Before we begin, we must mention that it's impossible to completely prevent reversing. What is possible is that we can place as many obstacles on the way as we want to make the process slow enough that reverse engineers will give up. Actually there are hardware implementations where you can buy a black box that attaches to your computer which can do the encryption/decryption for you, but this is far from being used in everyday life.
Techniques to Harden Reverse Engineering
FREE role-guided training plans
The most basic approaches to harden the reverse engineering of programs are the following :
- Eliminating Symbolic Information
- Obfuscating the Program
- Embedding Antidebugger Code
When eliminating symbolic information, we're taking the textual information from the program, which means we're striping all symbolic information from the program executable. In bytecode programs, the executable often contains large amounts of internal symbolic information such as class names, class member names, the names of instantiated global objects. By removing every symbol from the executable or by renaming every symbol, the reverser is faced with a bigger problem than usual because symbol names alone can often be used to gather enough information about what the function does, which simplifies the reverse engineering part.
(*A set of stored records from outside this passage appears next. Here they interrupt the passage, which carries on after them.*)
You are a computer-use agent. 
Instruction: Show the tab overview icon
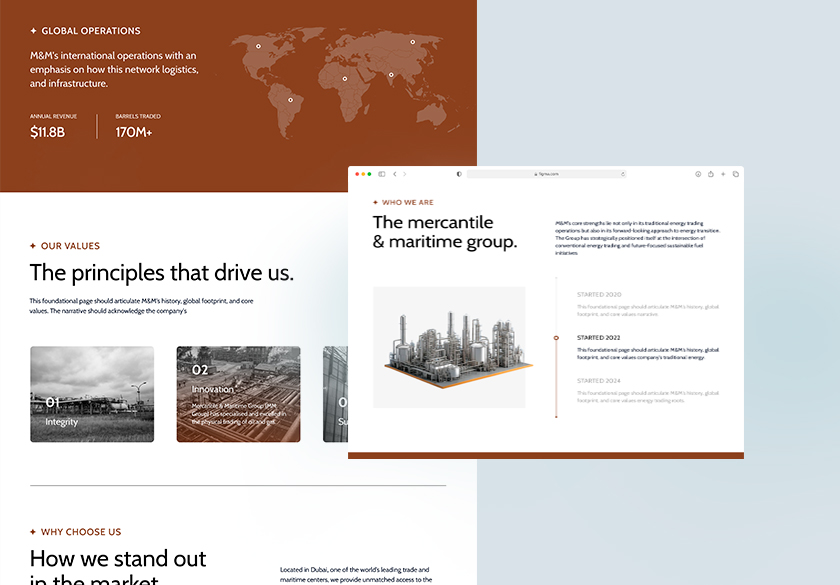click(x=735, y=174)
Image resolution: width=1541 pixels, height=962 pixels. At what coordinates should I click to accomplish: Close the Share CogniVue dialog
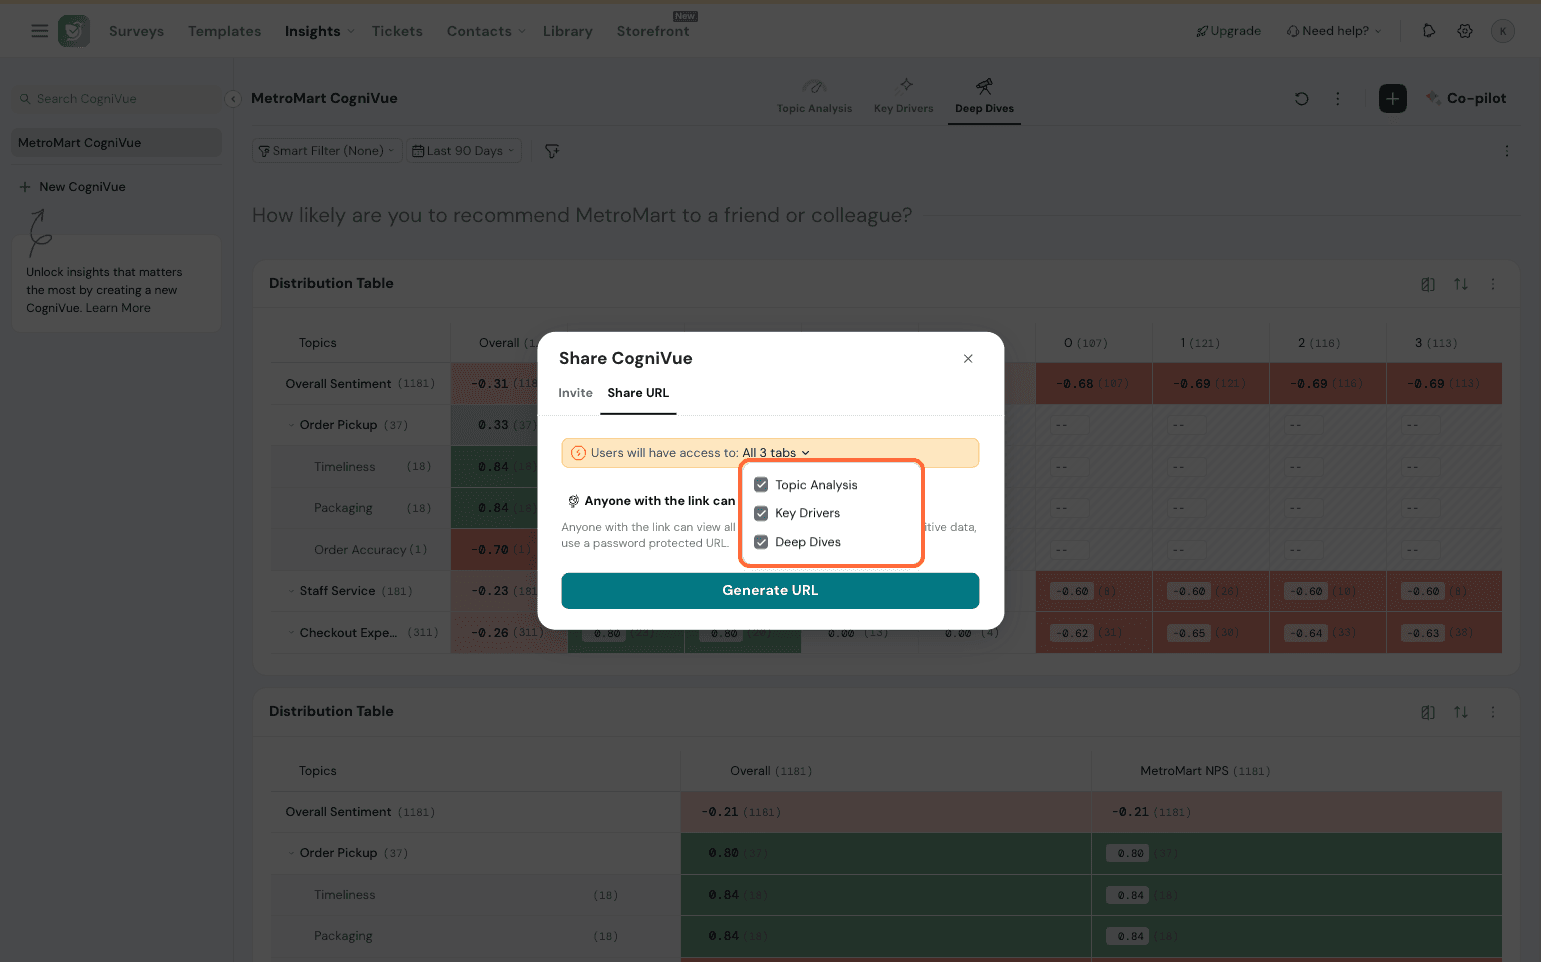pos(968,359)
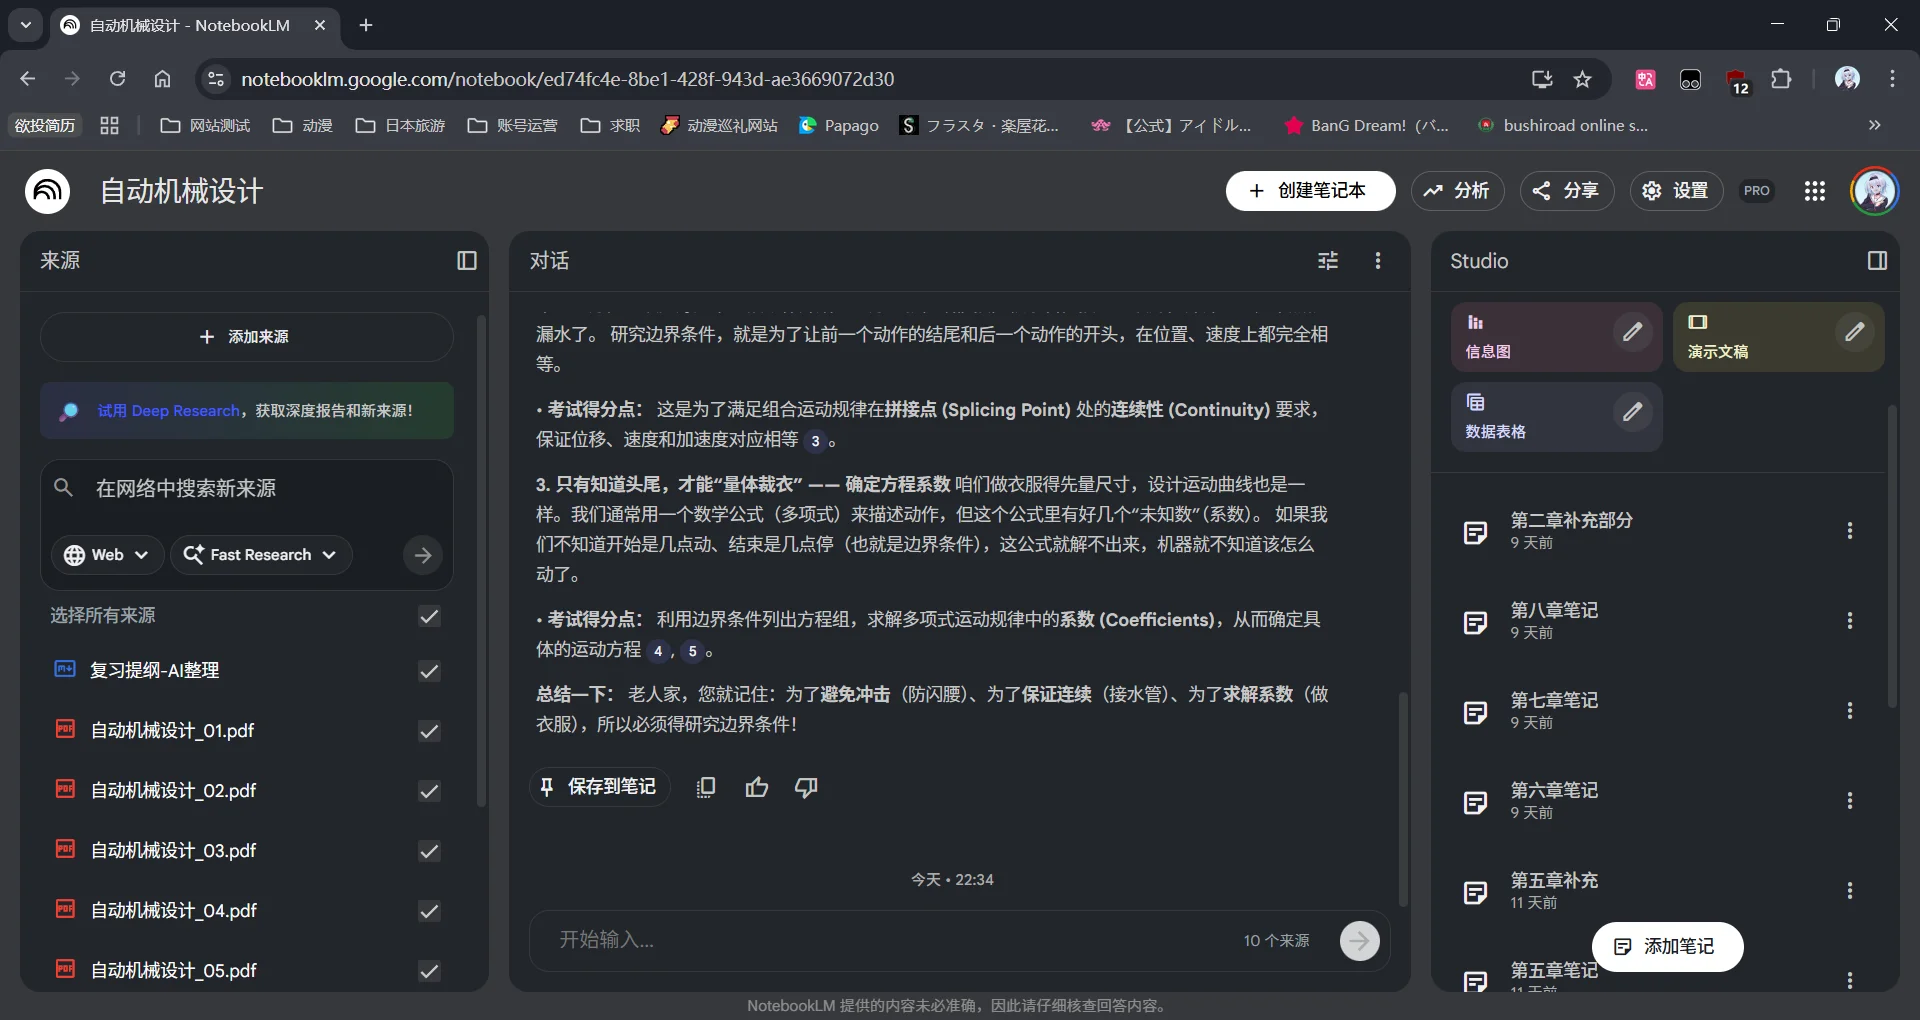
Task: Collapse the Studio panel
Action: point(1877,261)
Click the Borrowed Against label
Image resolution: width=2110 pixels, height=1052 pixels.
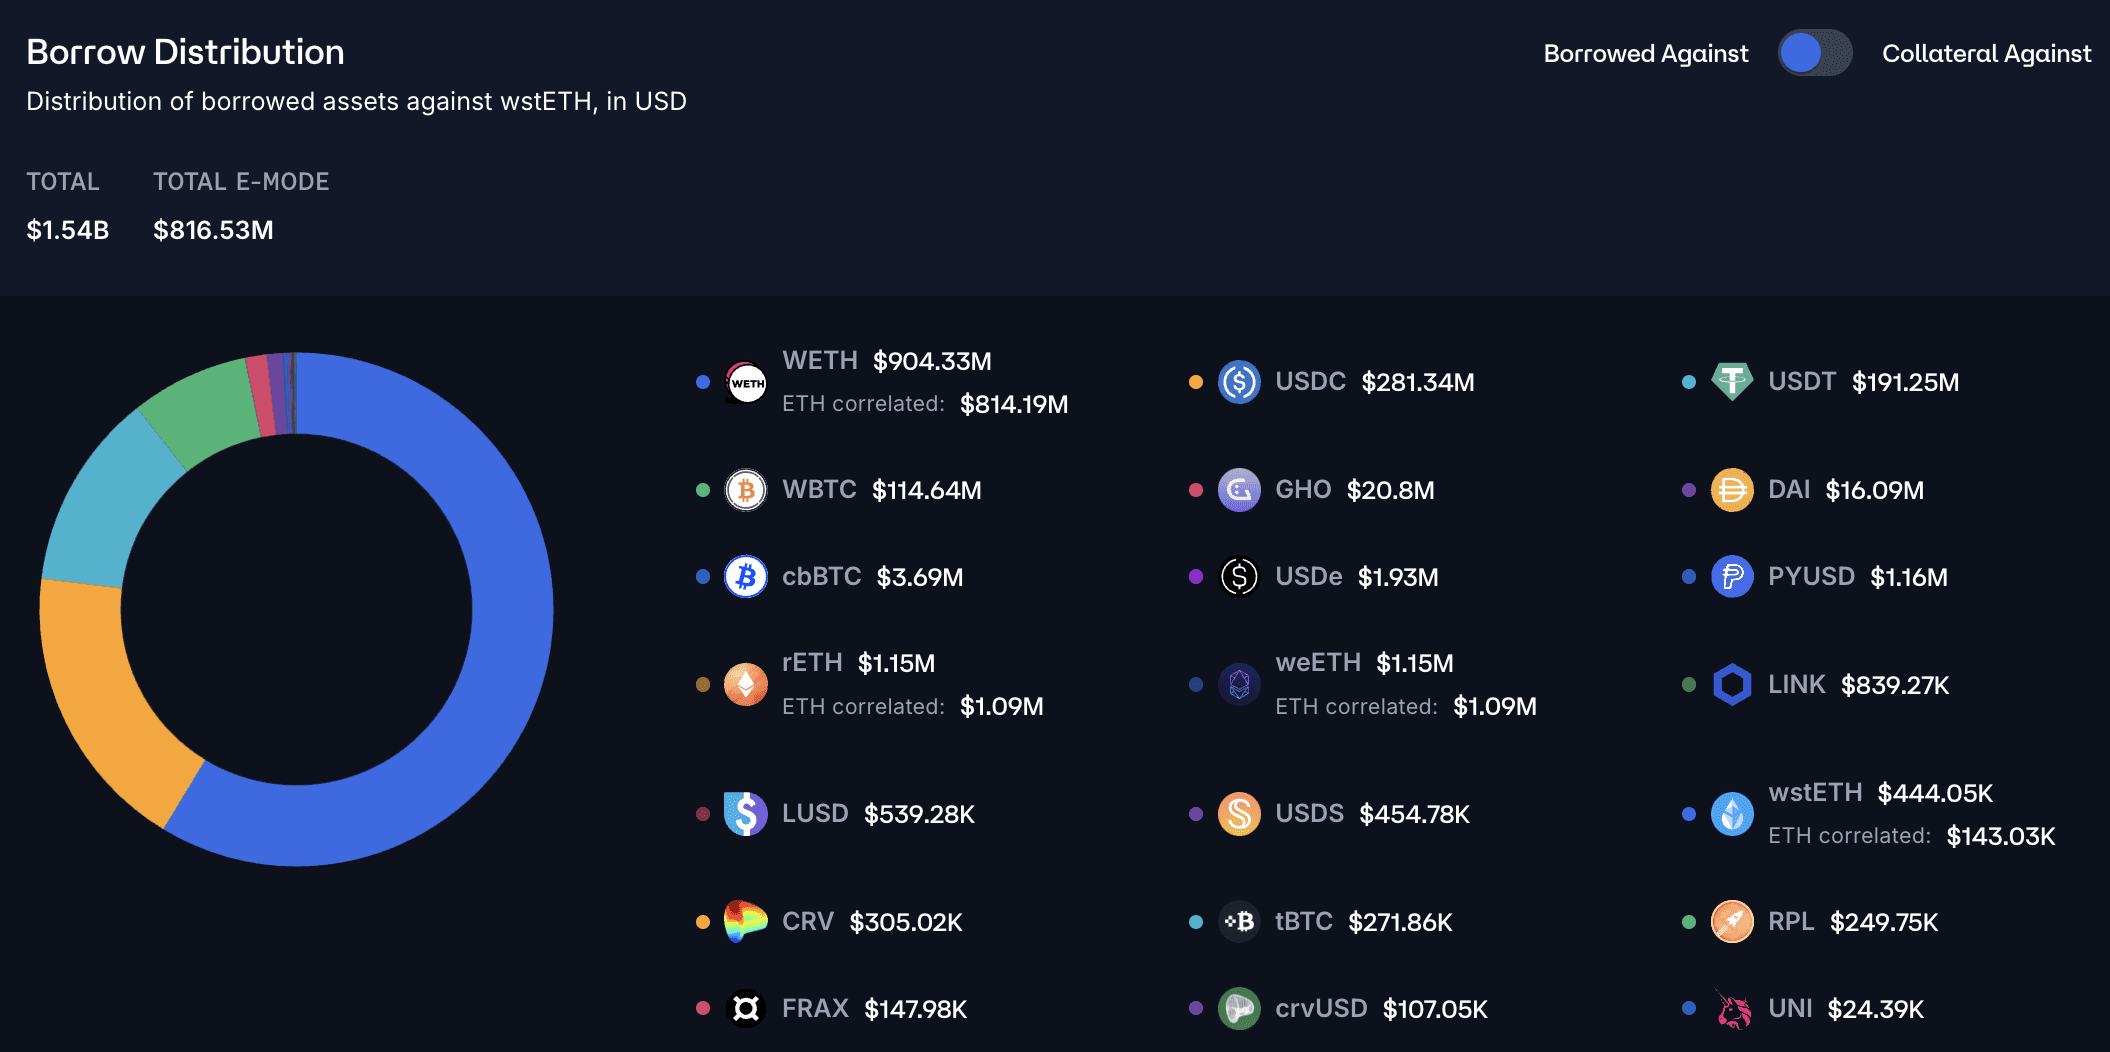click(x=1645, y=53)
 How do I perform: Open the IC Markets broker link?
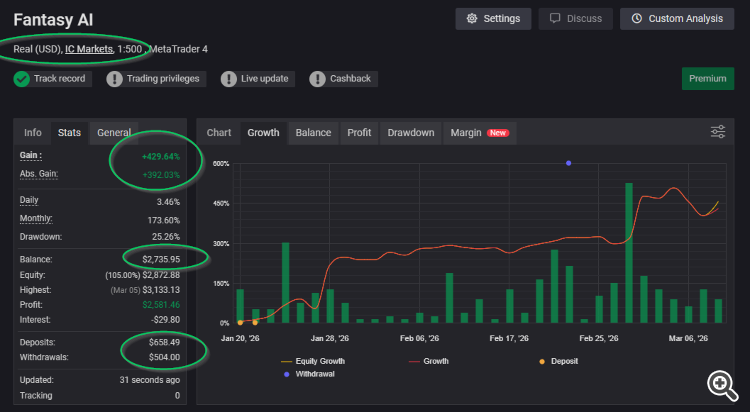click(89, 48)
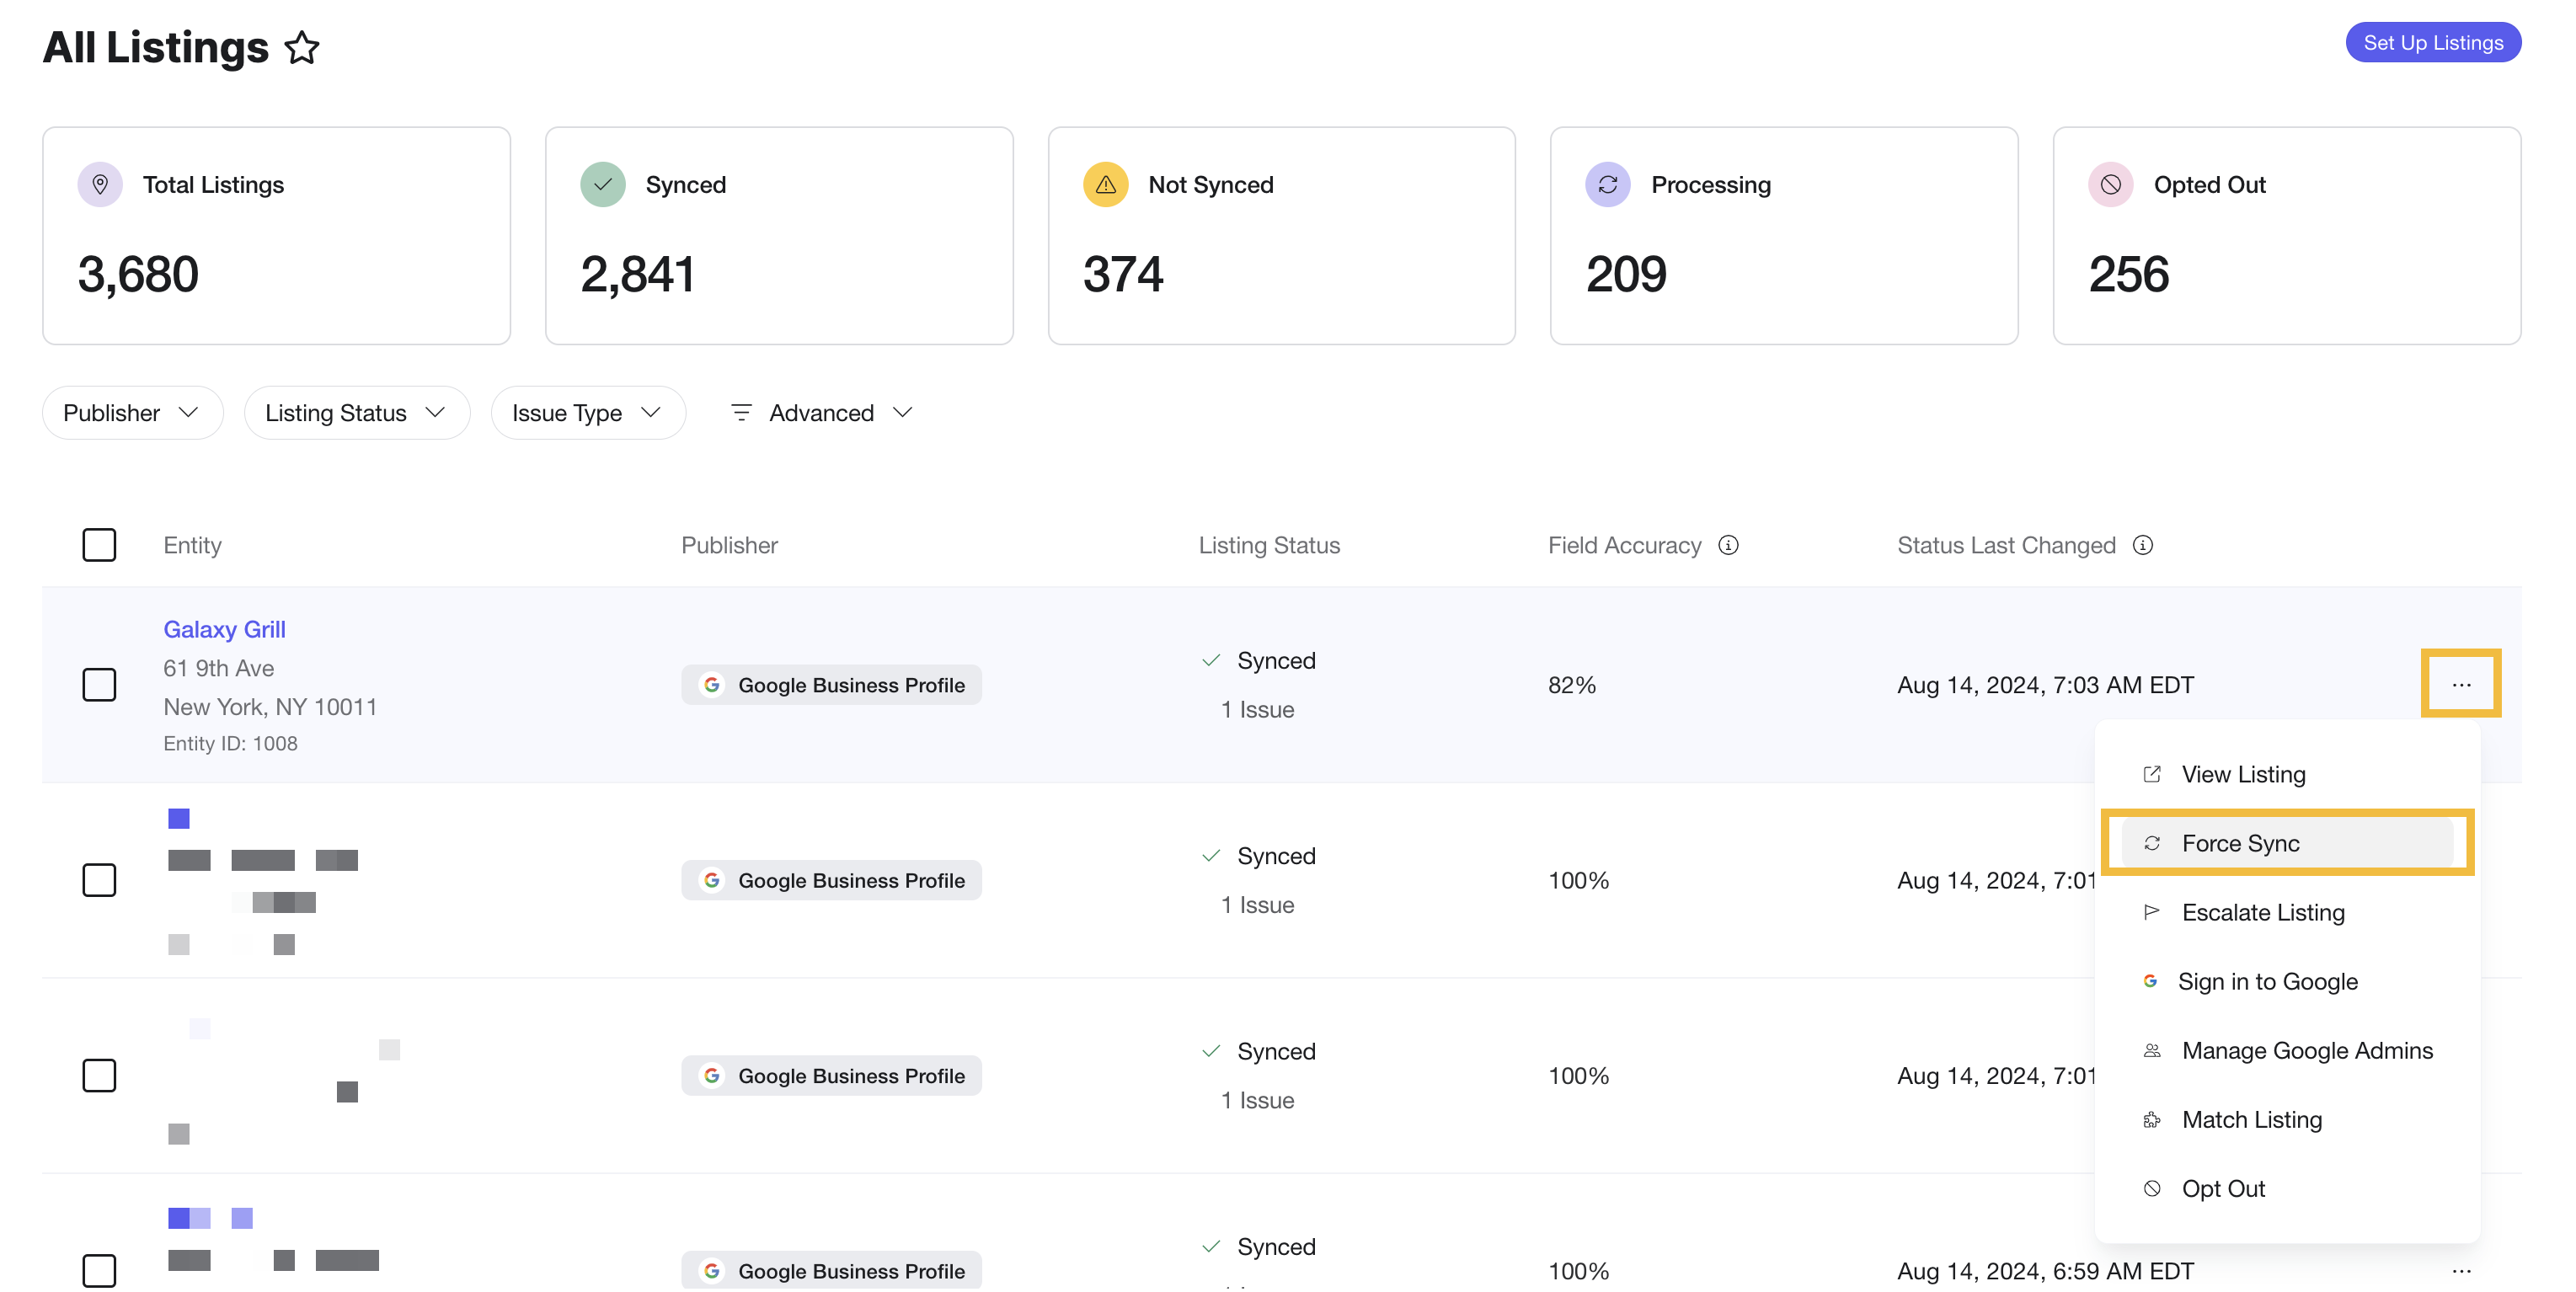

This can easily be done in C/C++ programs where we only have to append a few compiler flags to the command line that actually compiles the program into the executable. It's much harder with programming languages like Java and .NET, where those symbols are used internally to reference variables, functions, etc. This is also the reason why Java and .NET programs can easily be converted into a pretty good source code of the original program. We can still strip the symbols from such programs by renaming all the symbols from their meaningful names into meaningless representations, which effectively does the job.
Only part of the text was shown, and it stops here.